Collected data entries
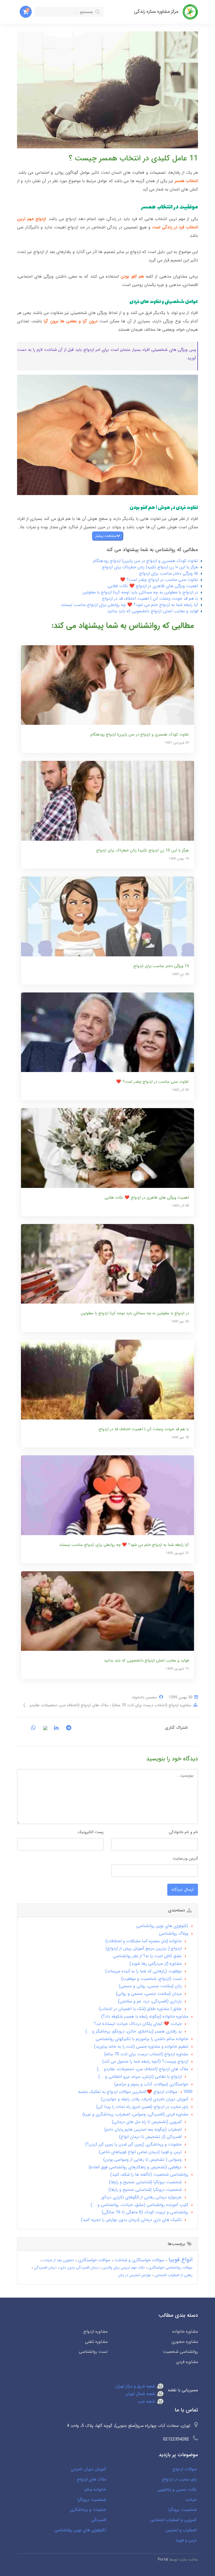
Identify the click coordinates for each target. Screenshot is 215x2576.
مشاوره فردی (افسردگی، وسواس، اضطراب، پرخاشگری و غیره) (135, 2114)
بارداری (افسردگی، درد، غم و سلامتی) (150, 2001)
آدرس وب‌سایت (185, 1858)
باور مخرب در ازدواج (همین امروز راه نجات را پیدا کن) (142, 2106)
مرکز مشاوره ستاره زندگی (156, 11)
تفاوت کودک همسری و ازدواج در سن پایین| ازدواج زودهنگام (145, 561)
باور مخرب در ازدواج (179, 2479)
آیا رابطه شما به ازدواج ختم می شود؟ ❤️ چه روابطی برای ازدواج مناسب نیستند (129, 605)
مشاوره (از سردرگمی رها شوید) (156, 1963)
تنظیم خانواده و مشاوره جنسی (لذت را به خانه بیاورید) (141, 2046)
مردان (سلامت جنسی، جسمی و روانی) (149, 1993)
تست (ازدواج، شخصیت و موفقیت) (151, 1979)
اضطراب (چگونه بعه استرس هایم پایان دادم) (143, 2129)
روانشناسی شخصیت (180, 2351)
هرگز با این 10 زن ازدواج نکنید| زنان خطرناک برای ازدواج (150, 567)
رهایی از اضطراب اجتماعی (173, 2275)
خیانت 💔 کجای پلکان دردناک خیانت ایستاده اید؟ (138, 2024)
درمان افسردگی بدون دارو (79, 2267)
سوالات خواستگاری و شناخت (138, 2260)
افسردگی (98, 2520)
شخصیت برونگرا (182, 2509)
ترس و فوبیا (186, 2540)
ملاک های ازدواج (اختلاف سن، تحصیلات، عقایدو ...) (66, 1705)
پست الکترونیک (91, 1832)
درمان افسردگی (45, 2267)
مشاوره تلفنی (96, 2341)
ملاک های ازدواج (91, 2479)
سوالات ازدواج (185, 2469)
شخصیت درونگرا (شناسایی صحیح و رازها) (145, 2189)
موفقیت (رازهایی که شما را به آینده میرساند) (143, 1971)
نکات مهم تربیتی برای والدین (123, 2267)
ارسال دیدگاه (183, 1889)
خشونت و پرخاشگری (88, 2509)
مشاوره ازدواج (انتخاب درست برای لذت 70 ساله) (151, 1705)
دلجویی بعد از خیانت (58, 2260)
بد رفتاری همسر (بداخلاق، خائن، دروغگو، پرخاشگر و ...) (133, 2031)
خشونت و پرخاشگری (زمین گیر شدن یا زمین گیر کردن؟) (133, 2144)
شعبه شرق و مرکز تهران (135, 2386)
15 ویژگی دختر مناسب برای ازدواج (168, 573)
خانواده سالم (95, 2489)
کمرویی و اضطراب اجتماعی (173, 2520)
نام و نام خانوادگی (183, 1832)
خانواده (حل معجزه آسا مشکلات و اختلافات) (143, 1941)
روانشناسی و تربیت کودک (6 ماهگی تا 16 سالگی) (145, 2212)
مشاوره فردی (187, 2362)
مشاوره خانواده (185, 2331)
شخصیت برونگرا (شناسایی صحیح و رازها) (145, 2182)
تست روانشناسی (93, 2351)
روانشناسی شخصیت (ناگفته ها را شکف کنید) (149, 2174)
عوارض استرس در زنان (134, 2275)
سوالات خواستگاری (93, 2260)
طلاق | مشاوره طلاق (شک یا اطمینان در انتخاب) (140, 2009)
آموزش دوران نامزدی (88, 2469)
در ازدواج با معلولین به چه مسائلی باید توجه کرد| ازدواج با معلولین (140, 592)
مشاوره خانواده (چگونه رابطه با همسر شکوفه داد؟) (144, 2016)
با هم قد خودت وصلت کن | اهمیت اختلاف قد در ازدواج (150, 598)
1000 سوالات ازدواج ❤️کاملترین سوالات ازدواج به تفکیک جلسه (135, 2092)
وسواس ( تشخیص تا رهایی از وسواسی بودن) (142, 2159)
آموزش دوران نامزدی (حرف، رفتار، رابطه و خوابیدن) (144, 2099)
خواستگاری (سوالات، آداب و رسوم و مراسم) (151, 2084)
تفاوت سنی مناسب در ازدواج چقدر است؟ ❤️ (159, 579)
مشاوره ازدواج (95, 2331)
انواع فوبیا (179, 2259)
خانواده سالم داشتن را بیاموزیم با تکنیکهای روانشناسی (142, 2039)
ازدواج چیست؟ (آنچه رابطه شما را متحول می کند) (145, 2061)
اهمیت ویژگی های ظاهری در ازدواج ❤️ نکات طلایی (153, 586)
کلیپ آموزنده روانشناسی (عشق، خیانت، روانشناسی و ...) (139, 2205)
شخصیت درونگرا (91, 2499)
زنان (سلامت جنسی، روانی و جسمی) (150, 1986)
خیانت (191, 2499)
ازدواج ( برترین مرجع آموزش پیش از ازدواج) (144, 1948)
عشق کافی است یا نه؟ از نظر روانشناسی (147, 1956)
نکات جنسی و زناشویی (177, 2489)
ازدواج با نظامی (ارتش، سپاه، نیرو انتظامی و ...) (140, 2076)
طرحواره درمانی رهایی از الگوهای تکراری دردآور (141, 2197)
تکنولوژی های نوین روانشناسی (162, 1926)
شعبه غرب (147, 2401)
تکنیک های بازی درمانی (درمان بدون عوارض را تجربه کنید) (131, 2219)
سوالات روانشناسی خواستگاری (169, 2267)
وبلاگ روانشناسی (173, 1933)
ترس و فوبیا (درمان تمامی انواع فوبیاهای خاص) (140, 2152)
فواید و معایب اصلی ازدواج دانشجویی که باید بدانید (152, 611)
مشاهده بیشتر (105, 536)
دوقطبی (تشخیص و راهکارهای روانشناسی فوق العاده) (135, 2167)
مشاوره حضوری (184, 2341)
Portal (163, 2559)
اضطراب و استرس (181, 2530)
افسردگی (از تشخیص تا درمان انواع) (150, 2137)
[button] (26, 12)
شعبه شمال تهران (141, 2393)
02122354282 (176, 2439)
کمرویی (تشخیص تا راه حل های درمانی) (147, 2122)
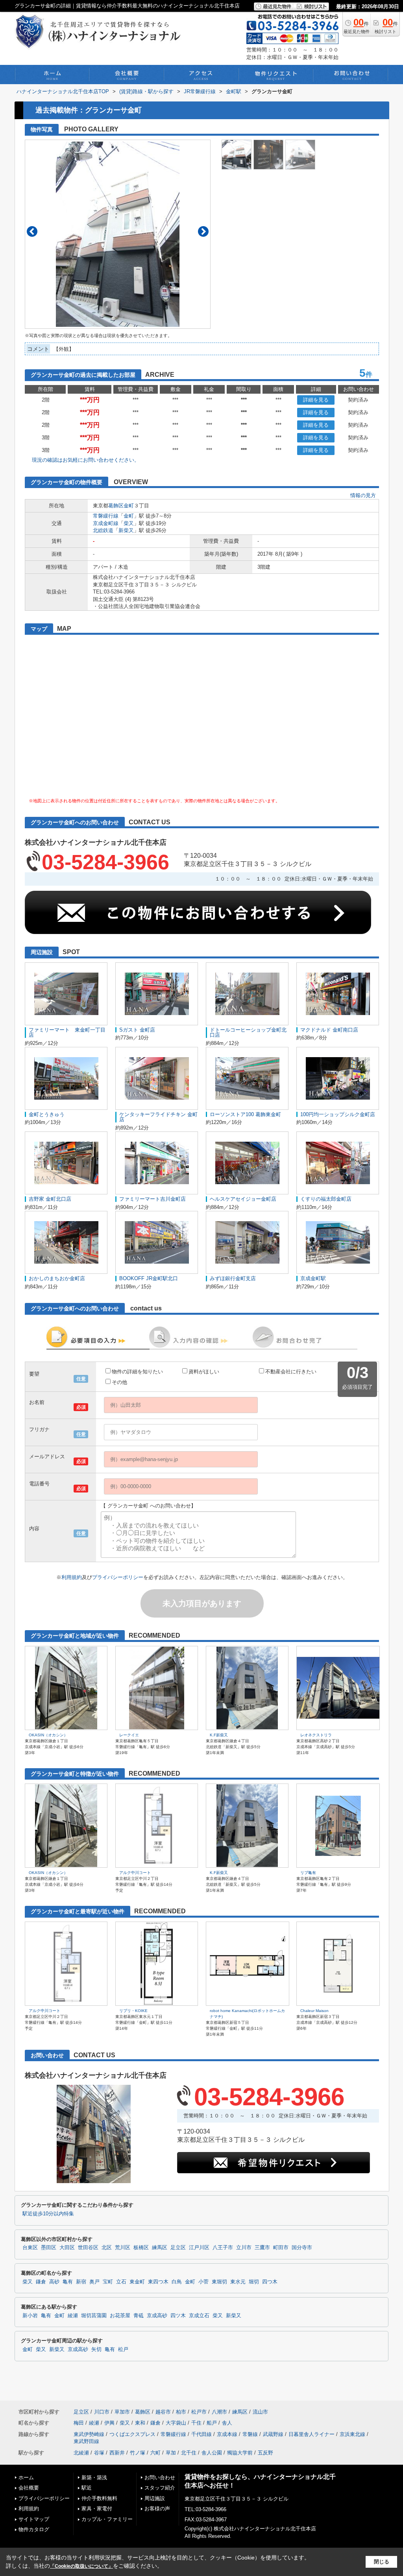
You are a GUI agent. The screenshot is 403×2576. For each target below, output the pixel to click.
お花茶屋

**Required work:** Start with the line above that contains "باور مخرب در ازدواج (همین" and end with the line that contains "مشاوره تلفنی (96, 2341)". Write out those lines exactly, and only those.

**Answer for this exercise:**
باور مخرب در ازدواج (همین امروز راه نجات را پیدا کن) (142, 2106)
مرکز مشاوره ستاره زندگی (156, 11)
تفاوت کودک همسری و ازدواج در سن پایین| ازدواج زودهنگام (145, 561)
باور مخرب در ازدواج (179, 2479)
آیا رابطه شما به ازدواج ختم می شود؟ ❤️ چه روابطی برای ازدواج مناسب نیستند (129, 605)
مشاوره (از سردرگمی رها شوید) (156, 1963)
تنظیم خانواده و مشاوره جنسی (لذت را به خانه بیاورید) (141, 2046)
مردان (سلامت جنسی، جسمی و روانی) (149, 1993)
تست (ازدواج، شخصیت و موفقیت) (151, 1979)
اضطراب (چگونه بعه استرس هایم پایان دادم) (143, 2129)
روانشناسی شخصیت (180, 2351)
هرگز با این 10 زن ازدواج نکنید| زنان خطرناک برای ازدواج (150, 567)
رهایی از اضطراب اجتماعی (173, 2275)
خیانت 💔 کجای پلکان دردناک خیانت ایستاده اید؟ (138, 2024)
درمان افسردگی بدون دارو (79, 2267)
سوالات خواستگاری و شناخت (138, 2260)
افسردگی (98, 2520)
شخصیت برونگرا (182, 2509)
ترس و فوبیا (186, 2540)
ملاک های ازدواج (اختلاف سن، تحصیلات، عقایدو ...) (66, 1705)
پست الکترونیک (91, 1832)
درمان افسردگی (45, 2267)
مشاوره تلفنی (96, 2341)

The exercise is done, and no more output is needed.